Viajar no tempo e no espaço por um longo tempo requer que lidemos com vários aspectos diferentes das viagens espaciais que você talvez não tenha pensado antes - por exemplo, consertar ferimentos quando é necessário ser autossuficiente.

Um cosmonauta russo a bordo da Estação Espacial Internacional acaba de projetar cartilagem humana na microgravidade do espaço usando magnetismo pela primeira vez.

Os pesquisadores acreditam que suas descobertas têm a possibilidade de melhorar as viagens espaciais profundas no futuro.

VEJA TAMBÉM: ASTRÔNOMOS CRIAM 'QUINTO ESTADO DA MATÉRIA' NA ESTAÇÃO ESPACIAL INTERNACIONAL

As máquinas anteriormente dependiam da gravidade e andaimes

Embora as bioprinters que produzem tecido humano sejam uma coisa aqui na Terra, o mesmo não poderia ser dito da ISS acima, uma vez que essas máquinas dependem da gravidade e de suportes para reunir as células da cartilagem.

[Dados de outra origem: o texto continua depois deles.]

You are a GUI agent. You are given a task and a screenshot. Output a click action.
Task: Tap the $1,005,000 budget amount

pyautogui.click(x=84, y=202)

Para superar esse obstáculo, Oleg Kononenko usou uma nova abordagem de engenharia de tecidos "livre de andaimes", desenvolvida pela empresa de Moscou Soluções de bioimpressão 3D, que usa campos magnéticos como um substituto para a gravidade, dentro de uma máquina de montagem sob medida.

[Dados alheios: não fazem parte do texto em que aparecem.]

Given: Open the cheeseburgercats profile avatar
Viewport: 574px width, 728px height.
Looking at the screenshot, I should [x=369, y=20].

O magnetismo permitiu aos pesquisadores neutralizar o efeito da microgravidade e da aceleração que, por sua vez, fez com que as células da cartilagem se mantivessem no lugar.

Biomontagem levitacional magnética costura células juntas

Utkan Demirci, codiretor do Centro Canário de Detecção Antecipada do Câncer da Escola de Medicina da Universidade de Stanford, é o homem por trás da abordagem de "biomontagem levitacional magnética", que pode "costurar células" em tecido usando uma máquina que cria um campo magnético . Dessa forma, as células não precisam de andaimes para construir o tecido.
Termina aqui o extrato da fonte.